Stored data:
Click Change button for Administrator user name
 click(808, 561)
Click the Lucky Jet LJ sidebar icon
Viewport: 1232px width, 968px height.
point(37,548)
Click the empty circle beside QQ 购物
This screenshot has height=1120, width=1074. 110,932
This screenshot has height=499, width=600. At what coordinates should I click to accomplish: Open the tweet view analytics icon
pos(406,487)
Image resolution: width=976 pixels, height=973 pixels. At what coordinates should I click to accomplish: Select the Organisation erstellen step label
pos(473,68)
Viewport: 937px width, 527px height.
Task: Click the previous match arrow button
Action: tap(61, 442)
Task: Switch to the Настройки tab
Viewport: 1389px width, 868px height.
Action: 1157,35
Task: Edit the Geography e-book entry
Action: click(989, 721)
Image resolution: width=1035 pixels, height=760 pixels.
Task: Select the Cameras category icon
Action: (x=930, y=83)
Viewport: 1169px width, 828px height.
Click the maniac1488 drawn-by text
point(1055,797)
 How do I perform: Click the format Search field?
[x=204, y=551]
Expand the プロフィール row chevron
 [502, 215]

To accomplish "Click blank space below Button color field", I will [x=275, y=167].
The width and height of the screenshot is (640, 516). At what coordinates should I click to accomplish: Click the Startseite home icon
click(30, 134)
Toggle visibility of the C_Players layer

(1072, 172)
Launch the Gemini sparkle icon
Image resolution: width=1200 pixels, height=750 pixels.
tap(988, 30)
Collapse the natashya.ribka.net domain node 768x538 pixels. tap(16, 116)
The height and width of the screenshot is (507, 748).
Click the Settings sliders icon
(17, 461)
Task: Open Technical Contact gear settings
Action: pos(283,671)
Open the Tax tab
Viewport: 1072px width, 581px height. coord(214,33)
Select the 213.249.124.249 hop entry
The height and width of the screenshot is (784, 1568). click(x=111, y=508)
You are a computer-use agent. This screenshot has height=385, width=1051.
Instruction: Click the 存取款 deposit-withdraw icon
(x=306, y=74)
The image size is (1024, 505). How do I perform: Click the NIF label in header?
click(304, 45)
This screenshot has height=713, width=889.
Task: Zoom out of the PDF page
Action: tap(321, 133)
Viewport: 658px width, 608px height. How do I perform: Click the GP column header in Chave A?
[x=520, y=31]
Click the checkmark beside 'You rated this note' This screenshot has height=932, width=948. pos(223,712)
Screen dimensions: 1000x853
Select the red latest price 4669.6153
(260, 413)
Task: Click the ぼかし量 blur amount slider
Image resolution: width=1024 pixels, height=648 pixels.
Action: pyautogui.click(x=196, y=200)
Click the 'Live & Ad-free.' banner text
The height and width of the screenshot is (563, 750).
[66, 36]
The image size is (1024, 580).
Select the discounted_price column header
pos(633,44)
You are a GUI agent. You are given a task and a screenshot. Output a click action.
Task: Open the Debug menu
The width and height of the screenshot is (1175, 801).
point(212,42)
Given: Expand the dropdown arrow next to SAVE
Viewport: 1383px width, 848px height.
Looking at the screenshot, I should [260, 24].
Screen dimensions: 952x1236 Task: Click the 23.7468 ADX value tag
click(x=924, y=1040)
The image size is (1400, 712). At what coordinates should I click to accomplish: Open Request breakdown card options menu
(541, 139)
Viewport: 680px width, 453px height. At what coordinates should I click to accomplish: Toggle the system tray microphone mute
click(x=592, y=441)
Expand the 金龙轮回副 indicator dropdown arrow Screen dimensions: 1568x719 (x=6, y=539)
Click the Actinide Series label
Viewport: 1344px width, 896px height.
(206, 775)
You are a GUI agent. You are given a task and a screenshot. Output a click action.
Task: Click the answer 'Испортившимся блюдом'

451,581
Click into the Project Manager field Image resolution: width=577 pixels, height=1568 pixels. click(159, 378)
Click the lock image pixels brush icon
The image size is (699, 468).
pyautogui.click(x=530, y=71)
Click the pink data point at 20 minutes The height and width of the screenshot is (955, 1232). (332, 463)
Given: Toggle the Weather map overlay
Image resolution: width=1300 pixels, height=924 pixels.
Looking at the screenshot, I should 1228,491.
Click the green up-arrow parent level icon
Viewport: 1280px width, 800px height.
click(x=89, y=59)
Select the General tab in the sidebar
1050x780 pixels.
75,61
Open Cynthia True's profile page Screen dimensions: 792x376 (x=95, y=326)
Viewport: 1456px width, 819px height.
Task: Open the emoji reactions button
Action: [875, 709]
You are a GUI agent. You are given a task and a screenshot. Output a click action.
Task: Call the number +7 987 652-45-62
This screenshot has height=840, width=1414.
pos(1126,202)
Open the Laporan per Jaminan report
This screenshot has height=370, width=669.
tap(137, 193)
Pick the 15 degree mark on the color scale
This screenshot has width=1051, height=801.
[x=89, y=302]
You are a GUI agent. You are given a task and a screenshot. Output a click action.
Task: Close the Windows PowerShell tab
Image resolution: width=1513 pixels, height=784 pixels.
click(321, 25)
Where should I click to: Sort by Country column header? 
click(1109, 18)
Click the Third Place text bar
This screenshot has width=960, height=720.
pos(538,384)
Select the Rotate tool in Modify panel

* TASK INSTRUCTIONS
The records above should be copied out again in full, exactly as they appear.

* WRITTEN RESPONSE
Click Change button for Administrator user name
 click(808, 561)
Click the Lucky Jet LJ sidebar icon
Viewport: 1232px width, 968px height.
point(37,548)
Click the empty circle beside QQ 购物
This screenshot has height=1120, width=1074. 110,932
This screenshot has height=499, width=600. At what coordinates should I click to accomplish: Open the tweet view analytics icon
pos(406,487)
Image resolution: width=976 pixels, height=973 pixels. At what coordinates should I click to accomplish: Select the Organisation erstellen step label
pos(473,68)
Viewport: 937px width, 527px height.
Task: Click the previous match arrow button
Action: tap(61, 442)
Task: Switch to the Настройки tab
Viewport: 1389px width, 868px height.
Action: 1157,35
Task: Edit the Geography e-book entry
Action: click(989, 721)
Image resolution: width=1035 pixels, height=760 pixels.
Task: Select the Cameras category icon
Action: (x=930, y=83)
Viewport: 1169px width, 828px height.
Click the maniac1488 drawn-by text
point(1055,797)
 How do I perform: Click the format Search field?
[x=204, y=551]
Expand the プロフィール row chevron
 [502, 215]

To accomplish "Click blank space below Button color field", I will [x=275, y=167].
The width and height of the screenshot is (640, 516). At what coordinates should I click to accomplish: Click the Startseite home icon
click(30, 134)
Toggle visibility of the C_Players layer

(1072, 172)
Launch the Gemini sparkle icon
Image resolution: width=1200 pixels, height=750 pixels.
tap(988, 30)
Collapse the natashya.ribka.net domain node 768x538 pixels. tap(16, 116)
The height and width of the screenshot is (507, 748).
Click the Settings sliders icon
(17, 461)
Task: Open Technical Contact gear settings
Action: pos(283,671)
Open the Tax tab
Viewport: 1072px width, 581px height. coord(214,33)
Select the 213.249.124.249 hop entry
The height and width of the screenshot is (784, 1568). click(x=111, y=508)
You are a computer-use agent. This screenshot has height=385, width=1051.
Instruction: Click the 存取款 deposit-withdraw icon
(x=306, y=74)
The image size is (1024, 505). How do I perform: Click the NIF label in header?
click(304, 45)
This screenshot has height=713, width=889.
Task: Zoom out of the PDF page
Action: tap(321, 133)
Viewport: 658px width, 608px height. How do I perform: Click the GP column header in Chave A?
[x=520, y=31]
Click the checkmark beside 'You rated this note' This screenshot has height=932, width=948. pos(223,712)
Screen dimensions: 1000x853
Select the red latest price 4669.6153
(260, 413)
Task: Click the ぼかし量 blur amount slider
Image resolution: width=1024 pixels, height=648 pixels.
Action: pyautogui.click(x=196, y=200)
Click the 'Live & Ad-free.' banner text
The height and width of the screenshot is (563, 750).
[66, 36]
The image size is (1024, 580).
Select the discounted_price column header
pos(633,44)
You are a GUI agent. You are given a task and a screenshot. Output a click action.
Task: Open the Debug menu
The width and height of the screenshot is (1175, 801).
point(212,42)
Given: Expand the dropdown arrow next to SAVE
Viewport: 1383px width, 848px height.
Looking at the screenshot, I should [260, 24].
Screen dimensions: 952x1236 Task: Click the 23.7468 ADX value tag
click(x=924, y=1040)
The image size is (1400, 712). At what coordinates should I click to accomplish: Open Request breakdown card options menu
(541, 139)
Viewport: 680px width, 453px height. At what coordinates should I click to accomplish: Toggle the system tray microphone mute
click(x=592, y=441)
Expand the 金龙轮回副 indicator dropdown arrow Screen dimensions: 1568x719 (x=6, y=539)
Click the Actinide Series label
Viewport: 1344px width, 896px height.
(206, 775)
You are a GUI agent. You are given a task and a screenshot. Output a click action.
Task: Click the answer 'Испортившимся блюдом'

451,581
Click into the Project Manager field Image resolution: width=577 pixels, height=1568 pixels. click(159, 378)
Click the lock image pixels brush icon
The image size is (699, 468).
pyautogui.click(x=530, y=71)
Click the pink data point at 20 minutes The height and width of the screenshot is (955, 1232). (332, 463)
Given: Toggle the Weather map overlay
Image resolution: width=1300 pixels, height=924 pixels.
Looking at the screenshot, I should 1228,491.
Click the green up-arrow parent level icon
Viewport: 1280px width, 800px height.
click(x=89, y=59)
Select the General tab in the sidebar
1050x780 pixels.
75,61
Open Cynthia True's profile page Screen dimensions: 792x376 (x=95, y=326)
Viewport: 1456px width, 819px height.
Task: Open the emoji reactions button
Action: [875, 709]
You are a GUI agent. You are given a task and a screenshot. Output a click action.
Task: Call the number +7 987 652-45-62
This screenshot has height=840, width=1414.
pos(1126,202)
Open the Laporan per Jaminan report
This screenshot has height=370, width=669.
tap(137, 193)
Pick the 15 degree mark on the color scale
This screenshot has width=1051, height=801.
[x=89, y=302]
You are a GUI agent. You are given a task and a screenshot. Output a click action.
Task: Close the Windows PowerShell tab
Image resolution: width=1513 pixels, height=784 pixels.
click(321, 25)
Where should I click to: Sort by Country column header? 
click(1109, 18)
Click the Third Place text bar
This screenshot has width=960, height=720.
pos(538,384)
Select the Rotate tool in Modify panel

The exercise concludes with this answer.